WHAT YOU NEED TO DO - Will you give every entry again exactly as it stands?

[Stored items]
===============

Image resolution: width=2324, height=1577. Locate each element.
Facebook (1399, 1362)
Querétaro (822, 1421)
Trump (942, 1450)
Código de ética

===============

SOLVED EXERCISE -
Image resolution: width=2324, height=1577. Locate each element.
Facebook (1399, 1362)
Querétaro (822, 1421)
Trump (942, 1450)
Código de ética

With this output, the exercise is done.